Jasper Stuyven a dû « puiser au fond de lui-même »

Au moment de franchir la ligne d’arrivée, Jasper Stuyven a levé deux doigts vers le ciel pour dédier sa victoire à son grand-père défunt, originaire de Kuurne. BELGA

Jasper Stuyven (Trek-Segafredo) a obtenu dimanche un des plus beaux succès de sa jeune carrière. En remportant le 68e Kuurne-Bruxelles-Kuurne, le Louvaniste (23 ans) a fait une croix sur un 2015 catastrophique.

Au moment de franchir la ligne d’arrivée, il a levé deux doigts vers le ciel pour dédier sa victoire à son grand-père défunt, originaire de Kuurne.

«C’est une grande victoire. Dans notre groupe de tête, j’ai pu compter sur le soutien de Boy van Poppel», a expliqué un Stuyven rayonnant. «Mon coéquipier a abattu un gros travail et a multiplié les efforts pour empêcher le peloton de revenir sur nous.
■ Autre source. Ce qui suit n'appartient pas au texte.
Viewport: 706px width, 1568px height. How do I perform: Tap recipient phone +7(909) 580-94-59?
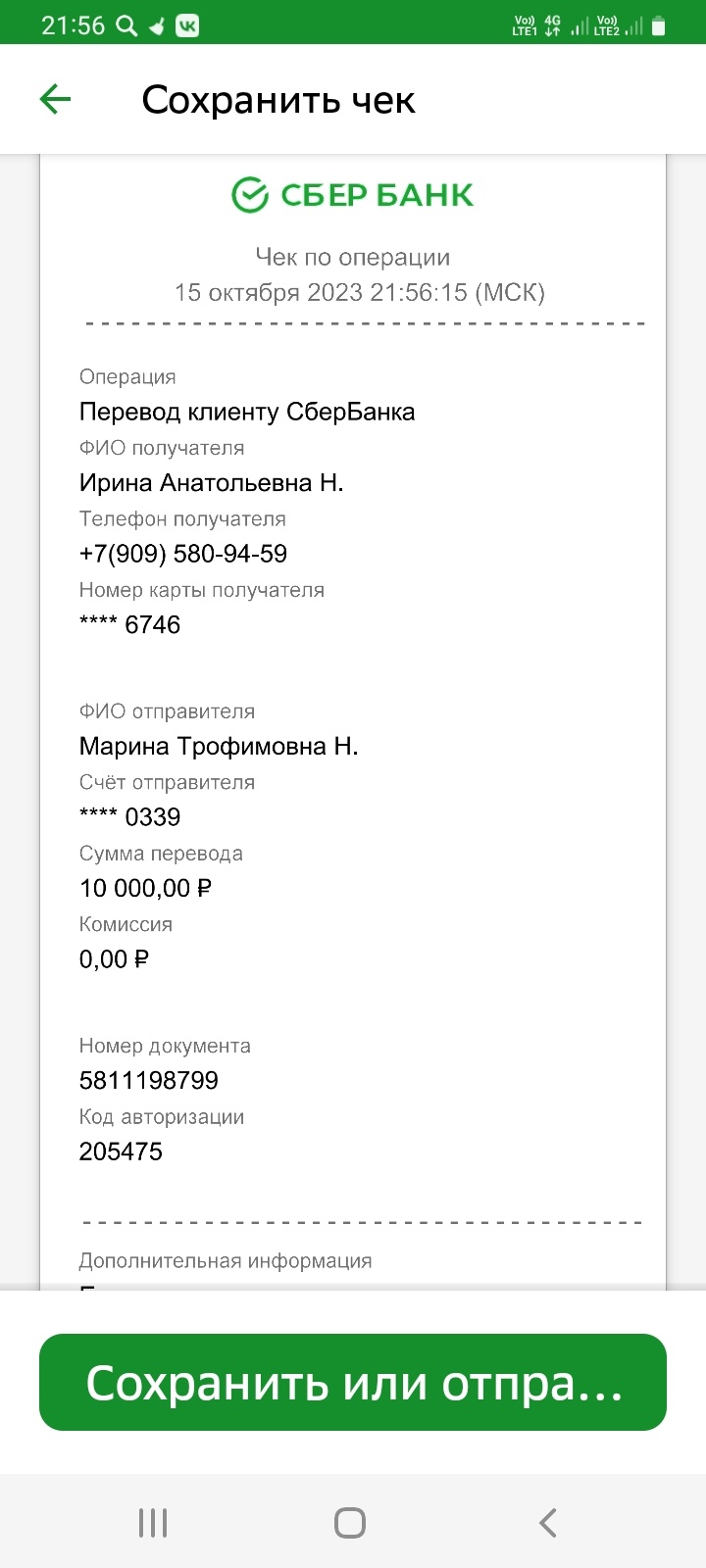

Cela n’a pas suffi. Avant d’entamer le dernier tour, Dirk Demol nous a annoncé que peloton n’était plus qu’à 20 secondes et il m’a conseillé d’attaquer, si j’en étais capable naturellement».

Stuyven a démarré à 17 km de l’arrivée. «A un endroit où le vent soufflait de côté. Je me suis rapidement retrouvé seul en tête et j’ai poursuivi mon effort. Je sentais qu’au sprint je ne pouvais pas espérer grand-chose et que ma seule chance de l’emporter passait par une échappée. Ce qui s’est vérifié après coup. J’ai tenté de prendre la position la plus aérodynamique possible. Demol a continué à m’encourager à aller de l’avant. Bien sûr, cela n’a pas été facile de me battre seul contre tous ces hommes derrière moi parmi lesquels figuraient Tom Boonen et Greg Van Avermaet».
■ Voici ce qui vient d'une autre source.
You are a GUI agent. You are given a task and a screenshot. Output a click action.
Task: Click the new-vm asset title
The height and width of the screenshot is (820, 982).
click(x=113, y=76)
«Dans le dernier tour local, j’ai éprouvé du mal lorsque le vent était de face. Mais j’ai continué à croire en mes chances de victoire d’autant que j’ai toujours obtenu des informations de la voiture suiveuse. A l’approche de la ligne, j’ai été averti que je roulais de manière constante. Alors j’ai compris que j’allais tenir jusqu’au bout. C’est tout simplement superbe, même si j’ai dû puiser au fond de moi-même.»